Corpse replaced with chiropractors in 6th amended complaint against American Family

Steve Korris Feb. 27, 2008, 1:13am



Lakin Law Firm attorneys who have kept a Madison County class action alive with a dead class representative for four years propose to replace the corpse with a far flung band of chiropractors.

Jeff Millar introduced the new cast of characters Feb. 1, in the firm's sixth amended complaint against American Family Insurance.

Like class representative Manuel Hernandez, the chiropractors claim the insurer improperly reduced payouts on medical bills from car crashes.

None of the plaintiffs lives or works in Madison County.

Kruse and Manley Clinic of Sioux City, Iowa, claim American Family cheated it out of a dollar, paying $39 on a $40 bill.

Matthew Chenault of Greenville Rehab and Pain Clinic in Greenville, Ill., alleges an improper $4 reduction, from $60 to $56.

Anthony Wolf of Indianapolis and Breann Moddes of Tempe, Ariz., allege improper $4 reductions, from $40 to $36.

Kent Marshall of Henderson, Nevada, alleges an improper $22 reduction, from $60 to $38.

Charles Vifquain of Lees Summit, Mo., alleges an improper $26 reduction, from $75 to $49.

They claim breach of contract but they can't begin to prove it.

"Class plaintiffs lack copies of those individual policies and thus cannot attach them to this pleading," Millar wrote to Circuit Judge Daniel Stack.

Millar figures the defense should supply the evidence.

"AFI has possession of those policies," he wrote.

The Lakins sued American Family in 2000, on behalf of Hernandez.

In 2002 Stack, as associate judge, certified Hernandez as representative of a class in 17 states.

In 2005, as circuit judge, he trimmed the class to 11 states. By then Hernandez had died, but Stack didn't know it.

When the news reached Stack at last, it didn't come from the Lakins.
American Family attorneys reported the death, in 2006.

The Lakins tried to substitute his widow, Nora Hernandez, but Stack rejected her because she didn't belong to the class.

She sued along with the chiropractors in Millar's new complaint anyway, as her husband's personal representative.

According to Millar, American Family carried out a scheme with software contractors Mitchell International and ADP Claims Solution Group.

"AFI purchased, leased and/or used the Mitchell and ADP software to systematically underpay Medpay claims," he wrote.

"AFI uses/used Mitchell and ADP reports as a subterfuge, for their true purpose is to intentionally reduce AFI's first-party medpay claims payouts, and to increase profits," he wrote.

American Family rewards claims adjusters for low payments and instructs them in adversarial use of Mitchell and ADP reports, he wrote.

"Thus, from the beginning of the claims process, the claims adjuster's interests conflict with the insured's," he wrote.

He urged Stack to disregard arbitration clauses, arguing that arbitration would be prohibitively expensive.

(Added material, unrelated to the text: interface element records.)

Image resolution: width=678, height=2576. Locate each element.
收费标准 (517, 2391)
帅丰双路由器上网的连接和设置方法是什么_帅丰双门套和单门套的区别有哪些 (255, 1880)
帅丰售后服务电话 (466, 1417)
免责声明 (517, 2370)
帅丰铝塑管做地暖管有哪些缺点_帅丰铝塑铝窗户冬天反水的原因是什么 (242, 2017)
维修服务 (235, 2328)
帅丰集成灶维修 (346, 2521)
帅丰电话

"AFI inserted the arbitration clause in its form insurance policies as part of its fraudulent scheme," he wrote.

He argued that American Family designed the clause to prevent the class from effectively vindicating statutory and common law causes of action.

"Absent a class action," he wrote, "AFI will continue in its deceptive course of conduct and will retain its ill-gotten profits."

He estimated the class in the tens of thousands.

The class definition covers claims from 1990 to the date of final judgment.

The class includes Illinois, Missouri, Indiana, Iowa, Ohio, Wisconsin, Nebraska, Arizona, Nevada and Idaho.

Claims from Colorado count too, but only since 2003.

In addition to breach of contract, Millar claimed consumer fraud for each class member under the law of his or her own state.

Below Millar's signature on the complaint appear the names of Brad Lakin and Jonathan Piper of the Lakin firm.

Paul Weiss of Chicago also appears there.

The Lakins and Weiss's firm, Freed and Weiss, ended their class action partnership and battled over fees in Madison and Cook counties last year.

They recently settled their differences.

During the dispute, Piper left Freed and Weiss to join the Lakin firm.

William D. Stiehl Jr. of Belleville, son of U.S. District Judge William Stiehl, also put his name on the complaint.

Anthony Martin and Timothy Sansone of Sandberg, Phoenix and Von Gontard in St. Louis represent American Family.